Fonte: Helena Mader – Thaís Paranhos – Correio Braziliense
DO PLANEJAMENTO AO CAOS URBANO »Era uma vez a área rural
Casas erguidas no Condomínio Bougainville, na Área de Proteção Ambiental (APA) do Rio São Bartolomeu: decisão judicial anulou todos os contratos de venda de lotes no local
Invasões como a do Condomínio Bougainville, localizado em
Área de Proteção Ambiental de Sobradinho, avançam sobre o cerrado e destroem a
vegetação. São 70 construções na região que resistem às ações do governo, da
polícia e do MP
Os grandes buritis, o solo encharcado e as nascentes de água
mostram a fragilidade ambiental da região. A proximidade com a Torre de TV
Digital, o mais recente cartão-postal de Brasília, comprova a alta valorização
dos terrenos. Na área rural de Sobradinho, o Condomínio Bougainville desafia a
fiscalização e cresce em ritmo acelerado. A terra é de propriedade do governo,
mas os grileiros é que mandam na região. Só neste ano, o número de obras
praticamente dobrou. Hoje, existem cerca de 70 construções prontas ou em
andamento – a maioria em área de preservação permanente. O parcelamento é mais
um entre as invasões que agravam o caos urbano do Distrito Federal.

○ ○ ○ ○ ○

• [Instruções da tarefa] Diga se cada afirmação concorda com a reportagem sobre o Condomínio Bougainville, respondendo sim ou não e citando entre aspas as palavras exatas da reportagem que decidem a questão. (a) Neste ano, o número de obras no condomínio praticamente dobrou. (b) A terra ocupada pelo condomínio pertence a particulares. (c) A maioria das cerca de 70 construções fica fora de área de preservação permanente. A listagem não é necessária para resolver a tarefa.

• [Material de apoio]
○ ○ ○ ○ ○

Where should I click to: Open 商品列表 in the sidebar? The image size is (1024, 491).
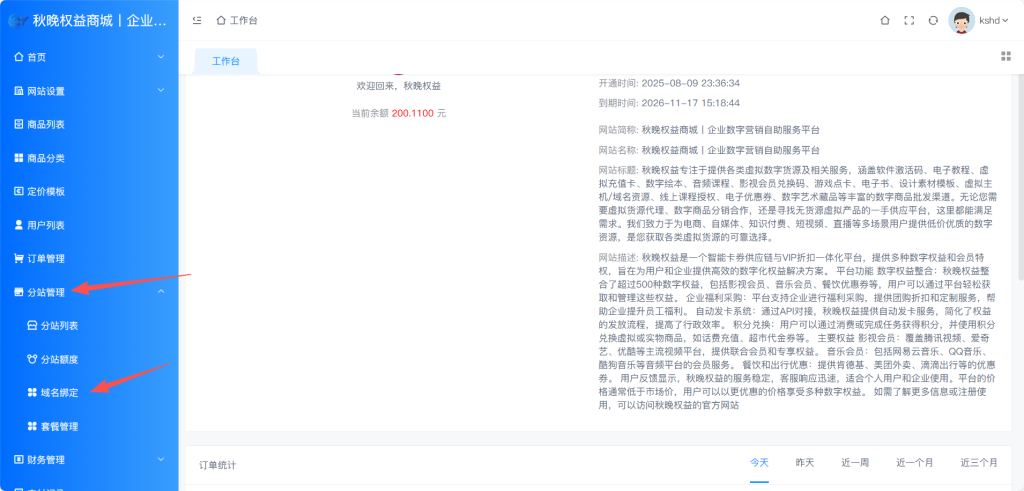tap(46, 124)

○ ○ ○ ○ ○

• [Resposta da tarefa]
(a) Sim: "Só neste ano, o número de obras praticamente dobrou."
(b) Não: "A terra é de propriedade do governo"
(c) Não: "a maioria em área de preservação permanente"